▸ EXERCISE
Your task is to copy every record exactly.

▸ DATA SUPPLIED
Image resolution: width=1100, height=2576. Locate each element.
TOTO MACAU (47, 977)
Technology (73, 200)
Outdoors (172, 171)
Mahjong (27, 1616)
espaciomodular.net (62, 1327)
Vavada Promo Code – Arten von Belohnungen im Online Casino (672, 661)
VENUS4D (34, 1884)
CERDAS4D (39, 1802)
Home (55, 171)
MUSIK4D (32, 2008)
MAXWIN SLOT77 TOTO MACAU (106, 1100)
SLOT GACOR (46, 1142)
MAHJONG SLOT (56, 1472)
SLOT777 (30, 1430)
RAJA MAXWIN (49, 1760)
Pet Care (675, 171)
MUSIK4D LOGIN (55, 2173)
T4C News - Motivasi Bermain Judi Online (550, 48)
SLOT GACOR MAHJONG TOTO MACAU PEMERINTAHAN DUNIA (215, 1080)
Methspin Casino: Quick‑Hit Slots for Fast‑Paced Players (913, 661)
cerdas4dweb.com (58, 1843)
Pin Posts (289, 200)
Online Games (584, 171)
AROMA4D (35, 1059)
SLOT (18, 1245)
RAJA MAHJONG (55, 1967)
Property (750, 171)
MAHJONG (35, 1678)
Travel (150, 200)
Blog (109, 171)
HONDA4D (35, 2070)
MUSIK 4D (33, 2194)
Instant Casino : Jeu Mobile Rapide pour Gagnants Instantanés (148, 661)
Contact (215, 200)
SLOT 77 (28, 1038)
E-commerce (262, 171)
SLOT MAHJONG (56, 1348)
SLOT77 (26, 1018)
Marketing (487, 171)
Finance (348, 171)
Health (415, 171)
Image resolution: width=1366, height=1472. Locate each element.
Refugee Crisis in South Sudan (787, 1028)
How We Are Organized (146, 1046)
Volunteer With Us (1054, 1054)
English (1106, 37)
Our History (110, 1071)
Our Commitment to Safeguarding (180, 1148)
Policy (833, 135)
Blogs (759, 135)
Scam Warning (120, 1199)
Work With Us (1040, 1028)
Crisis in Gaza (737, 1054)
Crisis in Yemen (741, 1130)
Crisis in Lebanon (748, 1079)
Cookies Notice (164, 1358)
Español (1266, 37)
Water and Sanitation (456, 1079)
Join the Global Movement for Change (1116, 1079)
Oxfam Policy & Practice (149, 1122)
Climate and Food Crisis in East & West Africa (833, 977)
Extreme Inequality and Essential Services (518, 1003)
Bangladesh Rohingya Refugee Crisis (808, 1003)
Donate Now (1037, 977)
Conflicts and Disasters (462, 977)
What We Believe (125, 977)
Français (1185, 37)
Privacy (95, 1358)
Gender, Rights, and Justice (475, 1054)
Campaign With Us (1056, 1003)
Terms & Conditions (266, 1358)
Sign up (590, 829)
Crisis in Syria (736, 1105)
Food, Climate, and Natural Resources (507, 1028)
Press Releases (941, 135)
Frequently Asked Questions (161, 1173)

▸ RESPONSE FOR THIS EXERCISE
Image resolution: width=1100, height=2576. Locate each element.
TOTO MACAU (47, 977)
Technology (73, 200)
Outdoors (172, 171)
Mahjong (27, 1616)
espaciomodular.net (62, 1327)
Vavada Promo Code – Arten von Belohnungen im Online Casino (672, 661)
VENUS4D (34, 1884)
CERDAS4D (39, 1802)
Home (55, 171)
MUSIK4D (32, 2008)
MAXWIN SLOT77 TOTO MACAU (106, 1100)
SLOT GACOR (46, 1142)
MAHJONG SLOT (56, 1472)
SLOT777 (30, 1430)
RAJA MAXWIN (49, 1760)
Pet Care (675, 171)
MUSIK4D LOGIN (55, 2173)
T4C News - Motivasi Bermain Judi Online (550, 48)
SLOT GACOR MAHJONG TOTO MACAU PEMERINTAHAN DUNIA (215, 1080)
Methspin Casino: Quick‑Hit Slots for Fast‑Paced Players (913, 661)
cerdas4dweb.com (58, 1843)
Pin Posts (289, 200)
Online Games (584, 171)
AROMA4D (35, 1059)
SLOT (18, 1245)
RAJA MAHJONG (55, 1967)
Property (750, 171)
MAHJONG (35, 1678)
Travel (150, 200)
Blog (109, 171)
HONDA4D (35, 2070)
MUSIK 4D (33, 2194)
Instant Casino : Jeu Mobile Rapide pour Gagnants Instantanés (148, 661)
Contact (215, 200)
SLOT 77 (28, 1038)
E-commerce (262, 171)
SLOT MAHJONG (56, 1348)
SLOT77 (26, 1018)
Marketing (487, 171)
Finance (348, 171)
Health (415, 171)
Image resolution: width=1366, height=1472. Locate each element.
Refugee Crisis in South Sudan (787, 1028)
How We Are Organized (146, 1046)
Volunteer With Us (1054, 1054)
English (1106, 37)
Our History (110, 1071)
Our Commitment to Safeguarding (180, 1148)
Policy (833, 135)
Blogs (759, 135)
Scam Warning (120, 1199)
Work With Us (1040, 1028)
Crisis in Gaza (737, 1054)
Crisis in Yemen (741, 1130)
Crisis in Lebanon (748, 1079)
Cookies Notice (164, 1358)
Español (1266, 37)
Water and Sanitation (456, 1079)
Join the Global Movement for Change (1116, 1079)
Oxfam Policy & Practice (149, 1122)
Climate and Food Crisis in East & West Africa (833, 977)
Extreme Inequality and Essential Services (518, 1003)
Bangladesh Rohingya Refugee Crisis (808, 1003)
Donate Now (1037, 977)
Conflicts and Disasters (462, 977)
What We Believe (125, 977)
Français (1185, 37)
Privacy (95, 1358)
Gender, Rights, and Justice (475, 1054)
Campaign With Us (1056, 1003)
Terms & Conditions (266, 1358)
Sign up (590, 829)
Crisis in Syria (736, 1105)
Food, Climate, and Natural Resources (507, 1028)
Press Releases (941, 135)
Frequently Asked Questions (161, 1173)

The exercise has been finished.